### How to complete this task
Recast the entries from the line containing "Image resolution: width=720 pixels, height=1280" through the line containing "This screenshot has height=720, width=1280. Describe" as a JSON list of strings with one string per line. Leave out any blank lines.

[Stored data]
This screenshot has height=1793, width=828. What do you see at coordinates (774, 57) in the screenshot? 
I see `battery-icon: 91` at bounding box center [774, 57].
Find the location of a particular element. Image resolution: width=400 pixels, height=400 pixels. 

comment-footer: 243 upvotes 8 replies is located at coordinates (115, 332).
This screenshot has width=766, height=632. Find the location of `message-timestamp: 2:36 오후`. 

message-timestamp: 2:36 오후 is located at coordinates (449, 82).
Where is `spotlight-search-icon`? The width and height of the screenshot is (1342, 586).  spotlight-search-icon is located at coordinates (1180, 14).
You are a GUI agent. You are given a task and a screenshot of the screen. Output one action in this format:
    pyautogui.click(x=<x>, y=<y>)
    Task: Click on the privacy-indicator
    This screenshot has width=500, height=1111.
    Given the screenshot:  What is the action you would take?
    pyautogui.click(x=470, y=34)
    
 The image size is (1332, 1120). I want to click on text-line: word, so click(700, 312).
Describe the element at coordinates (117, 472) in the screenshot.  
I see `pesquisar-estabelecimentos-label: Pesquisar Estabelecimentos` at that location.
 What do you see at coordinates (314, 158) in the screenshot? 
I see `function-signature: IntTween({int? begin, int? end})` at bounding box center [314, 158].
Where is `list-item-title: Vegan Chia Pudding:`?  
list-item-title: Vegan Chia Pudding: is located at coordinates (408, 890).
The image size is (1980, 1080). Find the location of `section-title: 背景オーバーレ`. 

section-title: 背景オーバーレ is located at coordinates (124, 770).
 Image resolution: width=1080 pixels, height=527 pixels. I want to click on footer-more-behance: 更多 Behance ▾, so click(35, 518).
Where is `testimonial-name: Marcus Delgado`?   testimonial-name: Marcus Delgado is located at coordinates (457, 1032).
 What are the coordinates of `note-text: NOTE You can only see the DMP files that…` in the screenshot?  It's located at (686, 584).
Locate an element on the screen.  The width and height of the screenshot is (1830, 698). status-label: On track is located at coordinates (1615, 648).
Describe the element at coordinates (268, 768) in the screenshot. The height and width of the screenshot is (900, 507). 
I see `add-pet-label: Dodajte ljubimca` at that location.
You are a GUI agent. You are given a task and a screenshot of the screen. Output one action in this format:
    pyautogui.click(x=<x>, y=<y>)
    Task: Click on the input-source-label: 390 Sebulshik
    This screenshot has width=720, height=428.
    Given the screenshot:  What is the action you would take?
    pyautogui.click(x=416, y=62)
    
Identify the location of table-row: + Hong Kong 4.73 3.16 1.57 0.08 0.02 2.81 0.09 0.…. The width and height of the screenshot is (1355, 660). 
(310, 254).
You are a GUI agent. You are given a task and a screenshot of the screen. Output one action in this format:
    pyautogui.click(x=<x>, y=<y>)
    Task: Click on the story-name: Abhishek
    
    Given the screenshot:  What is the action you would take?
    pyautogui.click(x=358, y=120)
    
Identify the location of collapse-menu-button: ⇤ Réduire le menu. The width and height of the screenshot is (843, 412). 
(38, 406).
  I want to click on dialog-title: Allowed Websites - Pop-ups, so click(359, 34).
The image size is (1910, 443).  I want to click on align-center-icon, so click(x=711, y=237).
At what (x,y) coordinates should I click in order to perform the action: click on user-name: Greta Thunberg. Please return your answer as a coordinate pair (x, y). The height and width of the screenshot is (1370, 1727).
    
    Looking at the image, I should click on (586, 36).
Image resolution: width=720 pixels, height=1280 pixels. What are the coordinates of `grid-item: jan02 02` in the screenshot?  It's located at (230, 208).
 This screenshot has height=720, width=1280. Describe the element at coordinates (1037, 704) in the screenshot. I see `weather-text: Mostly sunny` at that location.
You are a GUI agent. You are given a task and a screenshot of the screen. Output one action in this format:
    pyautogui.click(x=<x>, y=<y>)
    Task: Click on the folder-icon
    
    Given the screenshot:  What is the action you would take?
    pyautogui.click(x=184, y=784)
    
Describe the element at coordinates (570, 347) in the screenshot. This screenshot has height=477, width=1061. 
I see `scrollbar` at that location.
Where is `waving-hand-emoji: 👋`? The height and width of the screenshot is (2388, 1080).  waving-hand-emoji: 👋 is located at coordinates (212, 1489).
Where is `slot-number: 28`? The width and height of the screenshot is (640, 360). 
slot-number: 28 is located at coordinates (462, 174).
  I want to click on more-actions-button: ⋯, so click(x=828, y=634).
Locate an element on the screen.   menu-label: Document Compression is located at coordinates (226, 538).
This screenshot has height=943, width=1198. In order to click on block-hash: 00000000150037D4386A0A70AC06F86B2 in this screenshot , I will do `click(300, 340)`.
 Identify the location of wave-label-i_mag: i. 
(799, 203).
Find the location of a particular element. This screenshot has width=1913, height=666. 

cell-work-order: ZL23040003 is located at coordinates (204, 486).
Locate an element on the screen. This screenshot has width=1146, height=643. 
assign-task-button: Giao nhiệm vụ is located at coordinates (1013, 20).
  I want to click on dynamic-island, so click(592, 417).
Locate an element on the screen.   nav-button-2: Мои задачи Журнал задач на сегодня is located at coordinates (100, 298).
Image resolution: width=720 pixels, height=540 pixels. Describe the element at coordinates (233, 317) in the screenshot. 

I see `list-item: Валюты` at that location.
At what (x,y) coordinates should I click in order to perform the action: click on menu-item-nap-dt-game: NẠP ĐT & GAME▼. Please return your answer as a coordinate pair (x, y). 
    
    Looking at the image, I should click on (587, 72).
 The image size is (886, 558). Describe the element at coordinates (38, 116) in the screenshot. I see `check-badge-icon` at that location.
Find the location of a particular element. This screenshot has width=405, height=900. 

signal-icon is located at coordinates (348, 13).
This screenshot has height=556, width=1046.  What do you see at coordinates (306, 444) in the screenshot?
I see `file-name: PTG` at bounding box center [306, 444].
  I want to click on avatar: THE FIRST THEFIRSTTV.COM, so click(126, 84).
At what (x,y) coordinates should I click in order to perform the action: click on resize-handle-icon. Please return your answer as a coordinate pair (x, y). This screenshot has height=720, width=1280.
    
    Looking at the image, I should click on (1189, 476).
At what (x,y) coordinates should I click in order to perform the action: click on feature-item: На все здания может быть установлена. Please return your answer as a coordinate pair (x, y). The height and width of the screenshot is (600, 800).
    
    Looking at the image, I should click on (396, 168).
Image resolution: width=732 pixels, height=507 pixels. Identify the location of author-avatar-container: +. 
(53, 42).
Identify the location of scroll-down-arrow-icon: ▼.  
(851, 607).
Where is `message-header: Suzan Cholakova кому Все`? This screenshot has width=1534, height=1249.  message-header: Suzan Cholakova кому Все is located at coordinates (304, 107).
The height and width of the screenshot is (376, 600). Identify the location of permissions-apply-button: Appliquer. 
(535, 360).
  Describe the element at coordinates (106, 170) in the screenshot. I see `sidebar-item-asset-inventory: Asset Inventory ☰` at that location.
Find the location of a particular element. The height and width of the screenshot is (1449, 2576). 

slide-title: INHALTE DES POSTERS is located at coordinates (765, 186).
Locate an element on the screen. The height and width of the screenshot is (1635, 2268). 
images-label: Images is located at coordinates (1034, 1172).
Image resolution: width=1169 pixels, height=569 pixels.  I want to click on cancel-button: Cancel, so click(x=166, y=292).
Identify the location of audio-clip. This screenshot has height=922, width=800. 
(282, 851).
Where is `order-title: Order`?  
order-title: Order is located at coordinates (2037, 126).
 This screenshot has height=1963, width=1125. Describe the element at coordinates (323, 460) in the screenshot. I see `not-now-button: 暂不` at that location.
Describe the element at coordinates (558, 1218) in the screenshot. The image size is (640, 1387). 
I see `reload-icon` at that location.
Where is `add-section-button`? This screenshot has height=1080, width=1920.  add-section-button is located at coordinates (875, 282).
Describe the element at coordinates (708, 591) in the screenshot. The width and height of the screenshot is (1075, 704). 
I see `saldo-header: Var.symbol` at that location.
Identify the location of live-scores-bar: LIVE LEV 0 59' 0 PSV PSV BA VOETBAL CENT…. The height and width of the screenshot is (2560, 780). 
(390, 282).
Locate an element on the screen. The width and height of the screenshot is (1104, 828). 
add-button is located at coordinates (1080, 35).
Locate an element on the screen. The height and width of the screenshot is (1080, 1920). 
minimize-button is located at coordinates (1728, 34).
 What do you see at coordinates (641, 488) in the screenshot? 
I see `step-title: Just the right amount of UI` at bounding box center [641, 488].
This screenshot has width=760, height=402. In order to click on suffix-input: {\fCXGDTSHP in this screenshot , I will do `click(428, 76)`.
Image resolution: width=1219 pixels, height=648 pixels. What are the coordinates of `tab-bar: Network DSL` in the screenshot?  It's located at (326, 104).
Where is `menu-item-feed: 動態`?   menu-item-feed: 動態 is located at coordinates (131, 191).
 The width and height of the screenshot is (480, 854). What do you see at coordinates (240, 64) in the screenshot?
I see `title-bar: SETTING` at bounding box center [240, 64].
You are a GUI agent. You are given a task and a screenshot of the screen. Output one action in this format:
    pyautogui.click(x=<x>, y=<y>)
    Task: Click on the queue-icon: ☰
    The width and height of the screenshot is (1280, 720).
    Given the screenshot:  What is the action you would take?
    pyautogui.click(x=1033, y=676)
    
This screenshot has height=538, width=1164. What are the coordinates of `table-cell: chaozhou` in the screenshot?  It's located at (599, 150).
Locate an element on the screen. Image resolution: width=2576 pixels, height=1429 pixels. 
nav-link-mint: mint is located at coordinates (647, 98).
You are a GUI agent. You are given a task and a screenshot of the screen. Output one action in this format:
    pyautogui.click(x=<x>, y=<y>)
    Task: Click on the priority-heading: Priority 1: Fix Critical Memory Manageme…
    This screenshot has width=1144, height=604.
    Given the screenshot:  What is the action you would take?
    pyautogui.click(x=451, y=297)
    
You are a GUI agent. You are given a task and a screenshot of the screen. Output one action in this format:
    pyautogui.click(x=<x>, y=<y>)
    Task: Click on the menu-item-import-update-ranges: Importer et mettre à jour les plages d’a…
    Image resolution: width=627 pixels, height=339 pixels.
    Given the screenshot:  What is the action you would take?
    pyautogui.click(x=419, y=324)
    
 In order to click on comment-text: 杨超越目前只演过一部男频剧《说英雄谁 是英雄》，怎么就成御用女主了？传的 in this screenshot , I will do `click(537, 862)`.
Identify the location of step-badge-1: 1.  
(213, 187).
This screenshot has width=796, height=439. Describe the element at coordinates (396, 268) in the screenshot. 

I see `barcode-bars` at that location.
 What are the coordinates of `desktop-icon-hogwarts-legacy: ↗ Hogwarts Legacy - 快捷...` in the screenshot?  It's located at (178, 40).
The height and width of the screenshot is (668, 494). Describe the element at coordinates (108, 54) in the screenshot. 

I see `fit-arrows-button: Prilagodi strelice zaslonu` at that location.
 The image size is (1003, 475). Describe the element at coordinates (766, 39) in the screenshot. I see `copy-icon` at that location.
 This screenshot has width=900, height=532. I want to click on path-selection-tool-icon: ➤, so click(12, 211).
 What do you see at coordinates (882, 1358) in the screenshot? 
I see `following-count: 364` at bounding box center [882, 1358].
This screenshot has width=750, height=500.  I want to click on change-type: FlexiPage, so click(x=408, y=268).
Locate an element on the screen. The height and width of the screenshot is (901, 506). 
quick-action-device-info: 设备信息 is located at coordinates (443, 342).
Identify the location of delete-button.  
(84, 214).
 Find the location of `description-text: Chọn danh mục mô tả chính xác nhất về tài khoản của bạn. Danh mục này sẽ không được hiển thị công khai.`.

### Finished task
[
  "Image resolution: width=720 pixels, height=1280 pixels. What are the coordinates of `grid-item: jan02 02` in the screenshot?  It's located at (230, 208).",
  " This screenshot has height=720, width=1280. Describe the element at coordinates (1037, 704) in the screenshot. I see `weather-text: Mostly sunny` at that location."
]